▶ Your task
Count the lines in the listing below that contain the string "option", matching case exactly, and give only the number.

▶ Information shown
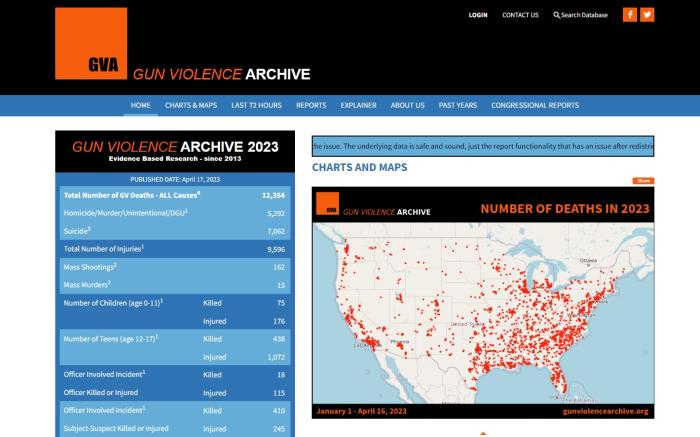Navigate to About Us

(x=407, y=105)
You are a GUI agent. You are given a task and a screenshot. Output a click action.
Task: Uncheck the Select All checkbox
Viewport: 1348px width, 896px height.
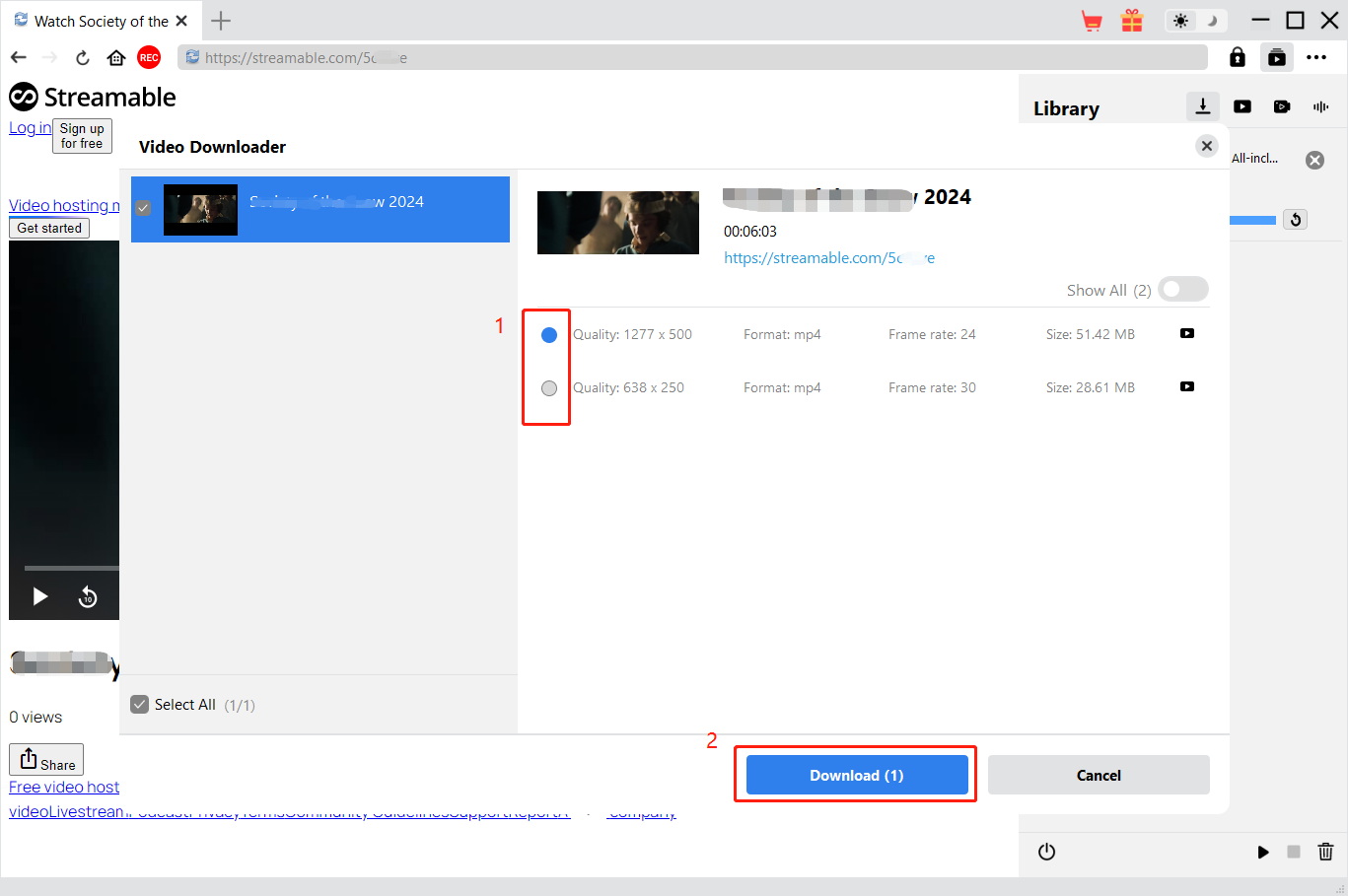point(140,705)
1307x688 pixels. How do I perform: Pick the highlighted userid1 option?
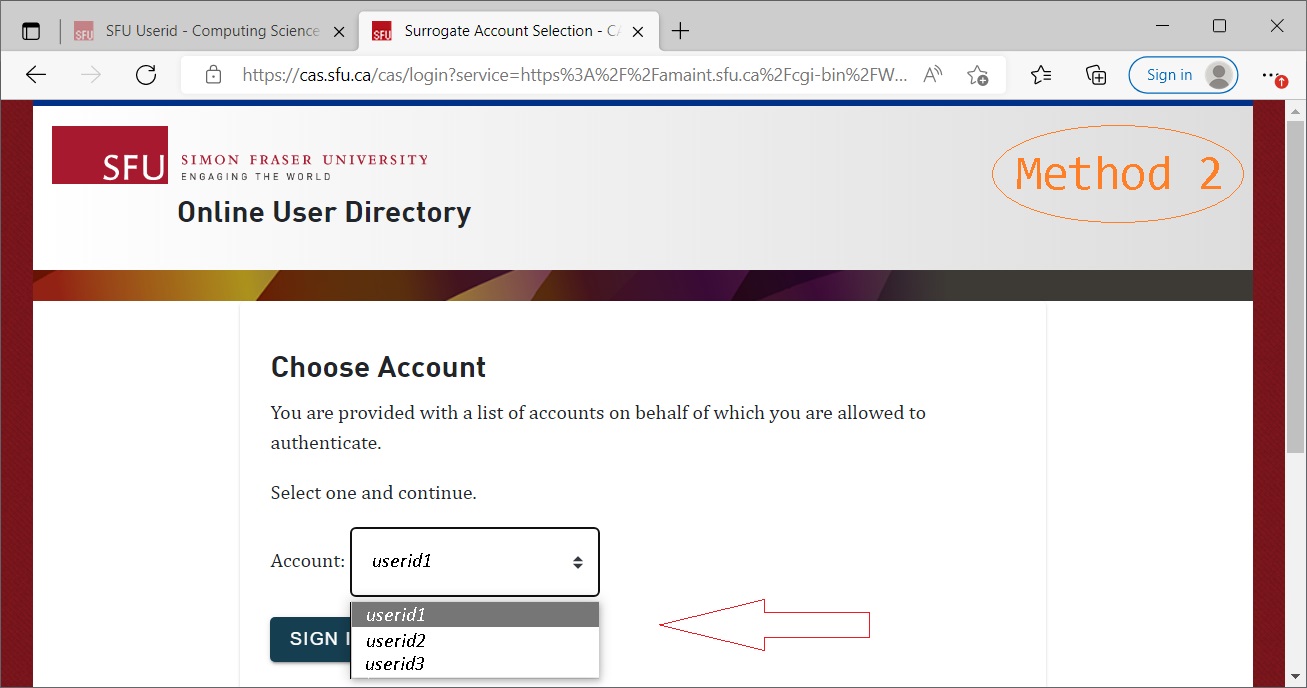click(x=396, y=615)
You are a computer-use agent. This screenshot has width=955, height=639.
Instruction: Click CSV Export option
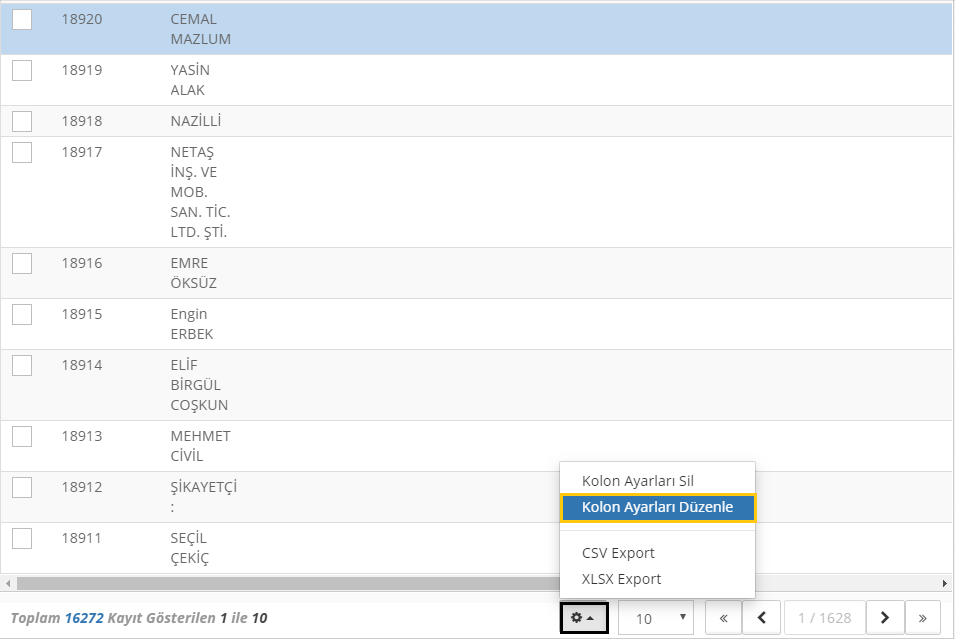click(618, 553)
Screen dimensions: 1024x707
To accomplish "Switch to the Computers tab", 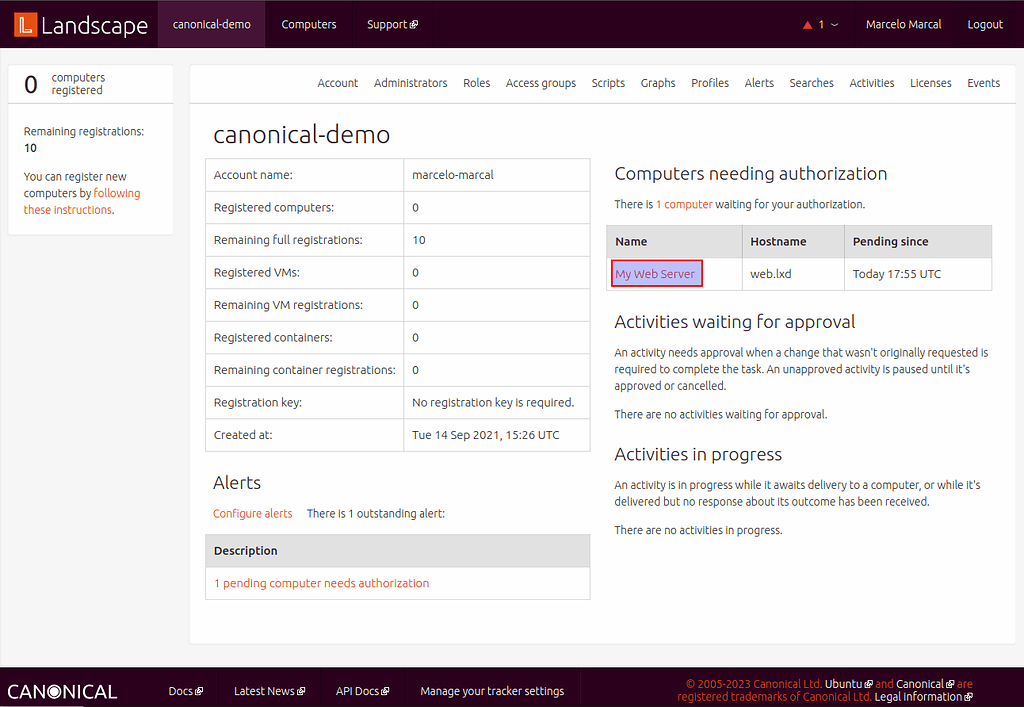I will 308,24.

▶ Written answer
2